◆ Things to do:
1) Answer these questions using the post on Evolved EDGE:
(a) What speed can EDGE reach in practice under good radio conditions?
(b) How many bits per transmission step does 16QAM modulation encode?
(c) What user data rate does Evolved EDGE aim to reach?
2) List every modulation scheme named in the post on Evolved EDGE.
3) Pick up the post on Evolved EDGE after its last sentence and continue it.

◆ Passage:

I couple of years ago I thought EDGE (Enhanced Data Rate for GSM evolution) would not have a big chance on the market with new technologies like 3G and later on HSDPA entering the market. An yet, EDGE has made it into many networks around the world. In some countries, 3G hasn’t made it beyond big cities yet and I have come to value EDGE quite a lot in my frequent travels which often bring me to smaller towns or even the countryside. Interesting to see that work is underway in 3GPP to push EDGE forward once again.
Evolved EDGE
Today, EDGE for GPRS mainly increases user data rates by using new modulation and coding schemes which go far beyond the original GPRS specification. Effectively, EDGE increases GPRS speeds about four times. In practice, speeds of about 220 kbit/s can be reached under good radio conditions. Evolved EDGE sets out to increase the user data rate once again to a level around 1 MBit/s with the following enhancements:
Multiple Receiver Chains: Today, GSM mobile phones use once receiver chain. By adding a second one which analyzes the incoming signal (with a different polarization or different phase I am not sure) independently, chances to decode the data stream correctly increases. This means that higher modulation and coding schemes can be used in the same conditions as if the mobile phone only had one receiver chain. Note that this is a receive diversity scheme and not a MIMO (multiple input, multiple output) which will be used in 4G systems like LTE, WiMAX and also in the next generation of Wifi (802.11n).
Higher Order Modulation: EDGE uses 8PSK modulation which encodes 3 bits per transmission step. Evolved EDGE introduces 16QAM modulation which can encode 4 bits per transmission step and 32QAM modulation which encodes 5 bits per step. In practice, however, 32QAM is difficult to use for average transmission conditions on the air interface.

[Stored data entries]
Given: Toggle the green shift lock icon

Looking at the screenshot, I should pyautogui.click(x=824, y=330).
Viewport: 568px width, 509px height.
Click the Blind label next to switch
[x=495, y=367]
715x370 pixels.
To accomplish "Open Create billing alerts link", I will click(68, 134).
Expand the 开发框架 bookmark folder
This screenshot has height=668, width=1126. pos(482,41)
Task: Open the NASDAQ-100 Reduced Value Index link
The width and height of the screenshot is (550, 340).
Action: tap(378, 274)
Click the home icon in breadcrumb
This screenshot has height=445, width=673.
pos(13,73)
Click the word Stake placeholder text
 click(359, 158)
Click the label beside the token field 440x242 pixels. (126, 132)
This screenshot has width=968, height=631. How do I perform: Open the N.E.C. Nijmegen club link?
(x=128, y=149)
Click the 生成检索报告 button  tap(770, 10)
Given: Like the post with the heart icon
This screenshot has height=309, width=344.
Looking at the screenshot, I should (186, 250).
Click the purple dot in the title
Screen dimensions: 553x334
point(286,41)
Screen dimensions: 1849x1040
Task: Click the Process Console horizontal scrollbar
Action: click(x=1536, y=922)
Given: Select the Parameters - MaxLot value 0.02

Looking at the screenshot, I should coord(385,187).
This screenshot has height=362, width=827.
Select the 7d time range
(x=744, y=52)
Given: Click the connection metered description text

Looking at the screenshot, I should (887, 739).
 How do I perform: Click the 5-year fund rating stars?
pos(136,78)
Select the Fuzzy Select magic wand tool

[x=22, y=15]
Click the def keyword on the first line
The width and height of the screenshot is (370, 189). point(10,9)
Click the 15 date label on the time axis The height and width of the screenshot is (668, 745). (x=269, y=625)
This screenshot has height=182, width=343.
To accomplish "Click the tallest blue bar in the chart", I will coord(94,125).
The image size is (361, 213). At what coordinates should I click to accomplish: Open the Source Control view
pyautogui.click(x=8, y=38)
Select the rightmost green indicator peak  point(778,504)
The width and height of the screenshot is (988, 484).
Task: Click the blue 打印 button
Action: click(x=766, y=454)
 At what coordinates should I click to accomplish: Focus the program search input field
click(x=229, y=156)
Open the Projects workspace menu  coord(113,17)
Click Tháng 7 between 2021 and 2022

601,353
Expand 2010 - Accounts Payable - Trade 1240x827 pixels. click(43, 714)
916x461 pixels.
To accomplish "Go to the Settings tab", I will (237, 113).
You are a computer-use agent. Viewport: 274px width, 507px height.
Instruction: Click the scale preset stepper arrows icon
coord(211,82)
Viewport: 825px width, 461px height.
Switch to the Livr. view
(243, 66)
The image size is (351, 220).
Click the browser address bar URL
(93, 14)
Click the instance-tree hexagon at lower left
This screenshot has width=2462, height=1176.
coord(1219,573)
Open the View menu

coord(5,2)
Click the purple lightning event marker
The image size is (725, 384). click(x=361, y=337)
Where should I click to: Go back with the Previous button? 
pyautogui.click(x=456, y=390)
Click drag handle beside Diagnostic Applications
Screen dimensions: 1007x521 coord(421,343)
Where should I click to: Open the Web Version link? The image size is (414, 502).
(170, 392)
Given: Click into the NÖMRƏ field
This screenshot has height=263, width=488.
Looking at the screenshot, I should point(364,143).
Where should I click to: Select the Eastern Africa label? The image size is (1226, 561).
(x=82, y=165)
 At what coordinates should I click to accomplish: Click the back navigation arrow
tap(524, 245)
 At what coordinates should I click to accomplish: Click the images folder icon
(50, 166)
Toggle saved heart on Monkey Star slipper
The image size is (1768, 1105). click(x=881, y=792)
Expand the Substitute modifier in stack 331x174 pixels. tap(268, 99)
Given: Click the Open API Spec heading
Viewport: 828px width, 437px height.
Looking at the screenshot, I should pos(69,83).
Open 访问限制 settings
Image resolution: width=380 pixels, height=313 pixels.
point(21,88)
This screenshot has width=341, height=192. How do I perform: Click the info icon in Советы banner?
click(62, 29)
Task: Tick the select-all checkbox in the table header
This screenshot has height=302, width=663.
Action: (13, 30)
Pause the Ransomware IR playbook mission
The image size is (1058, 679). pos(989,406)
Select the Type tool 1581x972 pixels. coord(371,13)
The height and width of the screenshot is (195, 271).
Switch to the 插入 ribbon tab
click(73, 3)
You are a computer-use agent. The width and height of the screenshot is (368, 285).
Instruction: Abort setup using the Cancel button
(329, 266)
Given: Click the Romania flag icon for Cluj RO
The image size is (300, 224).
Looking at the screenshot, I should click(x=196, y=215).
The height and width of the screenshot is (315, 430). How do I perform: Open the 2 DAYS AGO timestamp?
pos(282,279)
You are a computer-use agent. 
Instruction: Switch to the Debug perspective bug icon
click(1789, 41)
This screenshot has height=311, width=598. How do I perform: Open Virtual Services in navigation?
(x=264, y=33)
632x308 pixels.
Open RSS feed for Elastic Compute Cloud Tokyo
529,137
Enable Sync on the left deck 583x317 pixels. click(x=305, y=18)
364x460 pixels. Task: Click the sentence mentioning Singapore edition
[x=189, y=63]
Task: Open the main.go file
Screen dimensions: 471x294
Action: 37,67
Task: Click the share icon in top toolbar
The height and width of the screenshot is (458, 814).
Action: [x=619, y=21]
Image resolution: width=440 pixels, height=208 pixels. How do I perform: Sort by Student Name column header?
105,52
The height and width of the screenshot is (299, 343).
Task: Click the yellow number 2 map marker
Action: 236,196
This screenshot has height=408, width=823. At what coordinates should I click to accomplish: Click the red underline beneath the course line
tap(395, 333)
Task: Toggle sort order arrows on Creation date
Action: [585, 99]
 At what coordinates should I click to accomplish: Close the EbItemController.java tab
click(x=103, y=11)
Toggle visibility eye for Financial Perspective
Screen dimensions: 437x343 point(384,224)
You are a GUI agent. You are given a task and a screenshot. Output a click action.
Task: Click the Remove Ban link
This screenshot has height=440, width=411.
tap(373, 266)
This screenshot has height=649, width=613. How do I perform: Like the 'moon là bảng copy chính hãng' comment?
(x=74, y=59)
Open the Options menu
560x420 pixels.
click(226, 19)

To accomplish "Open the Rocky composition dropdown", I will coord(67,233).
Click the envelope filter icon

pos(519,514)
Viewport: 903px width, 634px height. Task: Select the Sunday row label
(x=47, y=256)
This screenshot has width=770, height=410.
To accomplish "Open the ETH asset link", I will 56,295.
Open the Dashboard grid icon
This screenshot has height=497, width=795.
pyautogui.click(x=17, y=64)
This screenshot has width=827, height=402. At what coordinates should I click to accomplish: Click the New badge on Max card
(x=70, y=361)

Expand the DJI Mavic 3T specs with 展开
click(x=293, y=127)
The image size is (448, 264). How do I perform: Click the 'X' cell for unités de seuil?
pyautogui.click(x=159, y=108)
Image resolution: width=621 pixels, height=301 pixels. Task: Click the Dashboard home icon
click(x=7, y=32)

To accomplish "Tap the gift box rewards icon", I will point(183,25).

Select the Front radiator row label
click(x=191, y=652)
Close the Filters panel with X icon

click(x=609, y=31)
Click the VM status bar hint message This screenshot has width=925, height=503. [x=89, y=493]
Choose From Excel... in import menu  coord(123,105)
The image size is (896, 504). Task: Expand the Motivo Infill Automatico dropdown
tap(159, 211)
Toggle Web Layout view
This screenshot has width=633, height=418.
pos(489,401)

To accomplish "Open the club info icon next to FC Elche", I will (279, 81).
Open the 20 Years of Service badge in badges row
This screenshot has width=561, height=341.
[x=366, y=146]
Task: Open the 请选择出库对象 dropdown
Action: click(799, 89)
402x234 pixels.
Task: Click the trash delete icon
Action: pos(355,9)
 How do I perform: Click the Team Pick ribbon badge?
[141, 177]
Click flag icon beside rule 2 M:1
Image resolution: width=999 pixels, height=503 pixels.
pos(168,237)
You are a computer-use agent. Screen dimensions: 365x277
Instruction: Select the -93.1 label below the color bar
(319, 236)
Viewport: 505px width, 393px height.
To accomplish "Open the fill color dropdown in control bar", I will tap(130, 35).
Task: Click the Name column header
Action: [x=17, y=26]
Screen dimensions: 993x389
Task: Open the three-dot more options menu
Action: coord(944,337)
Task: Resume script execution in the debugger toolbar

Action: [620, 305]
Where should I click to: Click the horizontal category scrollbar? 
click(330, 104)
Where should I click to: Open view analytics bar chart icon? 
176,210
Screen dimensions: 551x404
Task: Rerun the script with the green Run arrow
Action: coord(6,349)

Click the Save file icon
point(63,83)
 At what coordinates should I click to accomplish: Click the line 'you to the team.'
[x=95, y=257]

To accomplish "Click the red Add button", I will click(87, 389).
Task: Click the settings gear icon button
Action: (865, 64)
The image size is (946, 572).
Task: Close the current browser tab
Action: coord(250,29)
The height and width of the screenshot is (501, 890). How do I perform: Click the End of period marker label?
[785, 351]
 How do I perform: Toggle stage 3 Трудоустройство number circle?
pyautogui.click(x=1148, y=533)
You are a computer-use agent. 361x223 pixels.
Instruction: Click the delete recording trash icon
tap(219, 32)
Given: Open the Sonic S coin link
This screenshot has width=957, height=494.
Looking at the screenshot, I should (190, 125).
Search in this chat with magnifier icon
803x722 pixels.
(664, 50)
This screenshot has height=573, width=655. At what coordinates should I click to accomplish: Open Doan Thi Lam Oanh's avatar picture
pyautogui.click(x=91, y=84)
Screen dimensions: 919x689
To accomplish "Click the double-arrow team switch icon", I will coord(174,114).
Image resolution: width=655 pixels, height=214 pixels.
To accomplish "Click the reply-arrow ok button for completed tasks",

◆ Answers to the exercises:
1)
(a) About 220 kbit/s.
(b) 4 bits.
(c) Around 1 MBit/s.

2) 8PSK, 16QAM, 32QAM

3)
Two Simultaneous Radio Channels: Since 1992 the principle of GSM has been to use only a single carrier frequency to receive data. With E-EDGE, mobiles can now receive data on two frequencies. This could in effect double the data rate available to a single user.
Independent Transmission and Reception Chains: Another principle that E-EDGE is about to lift is the use of only a single transmission and reception chain which so far restricts mobiles to only sending or receiving at a time. By introducing independent transmission and reception chains, data rates are increased as the mobile phone does not have to switch between transmission and reception. This doesn’t only free up the timeslots used for the reverse direction but also frees up adjacent timeslots which are not usable with a combined transmitter and receiver which needs some time to switch between transmission and reception mode. While most EDGE mobiles on the market today are still restricted to four timeslots per carrier due to this phenomenon, having independent transmission and reception chains could allow mobiles to use all eight timeslots of a carrier.
Speed Calculation
When putting it all together, speed can be increased as follow: Higher order modulation can increase transmission speed by 1/4, so 220 kbit/s become 293 kbit/s. Use of twice the number of timeslots per carrier increases the top speed to 2 * 293 kbit/s = 586 kbit/s. Using two carriers could again double the speed to about 1.173 kbit/s. Not bad for a 15 year old technology that was originally intended for a transmission speed of 12 kbit/s for voice communication.
While this all sounds quite fascinating, there will be a number of downsides in practice as well:
Availability
E-EDGE will not be around for quite some time. Taking past developments as a reference, I expect that it will take at least another two to three years before networks are upgraded and for mobiles to be available (if such a decision is made).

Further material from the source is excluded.